Low taxes on the rich is a position largely held by Republicans, who as a result are saddled with the impression of "favoring the rich." Yet a majority of the richest people in the US favored Obama in the last election, so it is not as though the Republicans owe them anything, and it is time for them to put an end to this stereotype. Given the disastrous amount of spending and debt we are facing, the very richest people can pay more, given how fortune has favored them.

This need not involve confiscatory tax rates, but rather ending all sorts of deductions and loopholes that are in the tax code. I would also add that certain contributions ought not to be deductible. For example, large donors, usually with large egos, frequently get facilities named after themselves. Why should plastering their name all over get them a tax deduction? If their egos are such that they need to see their name on things, let them fully pay for the privilege.

That said, the actual conservative position is not to intrinsically favor the rich because they are rich, but rather to maximize economic benefit for society as a whole. For the question is what is preferable- to have them control and spend their own money, or have the government do it. In seeking confiscatory taxes the left wants to control the money themselves through the government in order to "improve" society in areas they think are deficient. But government is ineffective and inefficient at just about anything it does. When it comes to their money, the rich, on the other hand can do only one of two things- either they invest it or they spend it.
If they invest it they precipitate economic growth, which benefits everyone. On the other hand, if they spend it, even on luxuries, they are still contributing to economic activity and creating jobs. For example, when someone wealthy buys a yacht they are creating and sustaining jobs for all the people involved in its production.

What they don't need are any favors from the government, and that is what must end. In addition, I believe the income tax should be graduated, but with a low ceiling, for the simple reason that money breeds more money. Someone wealthy has far more access to funding and loans than others do. This would not impact small business given a credit for investing in new enterprises. In fact the best thing that rich people could do for the economy is to behave like rich people, spending an investing, rather than trying to influence public policy. That especially includes annoying wealthy offspring who often feel compelled to engage in "public service" due to their fortunate circumstances, which inevitably involves public spending at the expense of everyone else.

Those who have created fortunes are far more obsessed with making money than other people. Americans tend to be indulgent of the wealthy because most of them want to become rich themselves.
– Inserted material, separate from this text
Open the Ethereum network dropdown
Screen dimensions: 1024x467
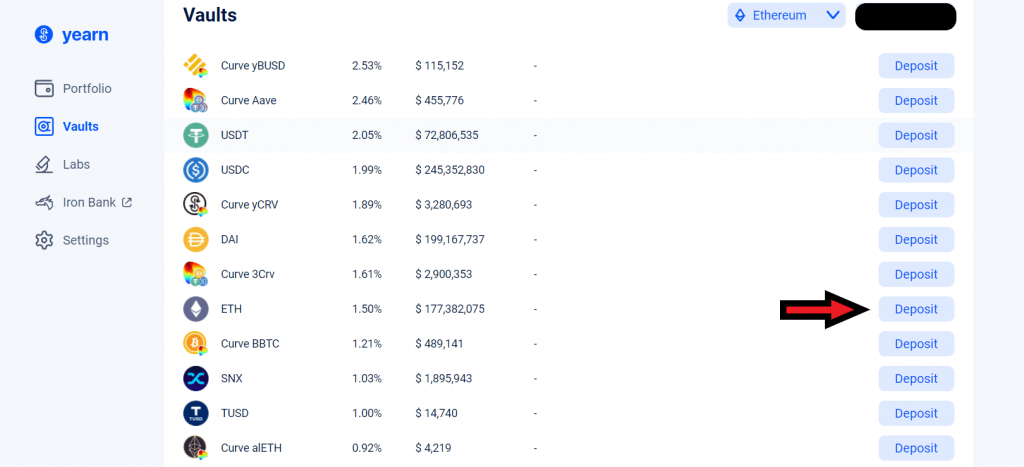[785, 15]
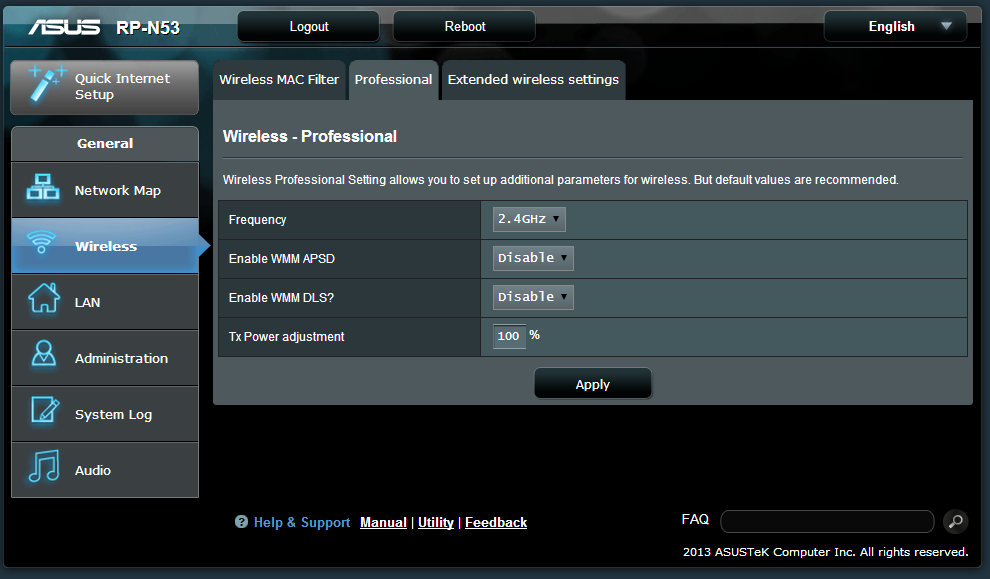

Personally, like the ancient Greeks, I think the pursuit of money and possessions at the expense of everything else in life is folly, for in the end you cannot take them with you and your ownership is nothing more than temporary. There are many more satisfying and appealing aspects to life and better ways of using one's time. But I suppose it is necessary for some people to keep the wheels of commerce turning to maintain economic prosperity for everyone else.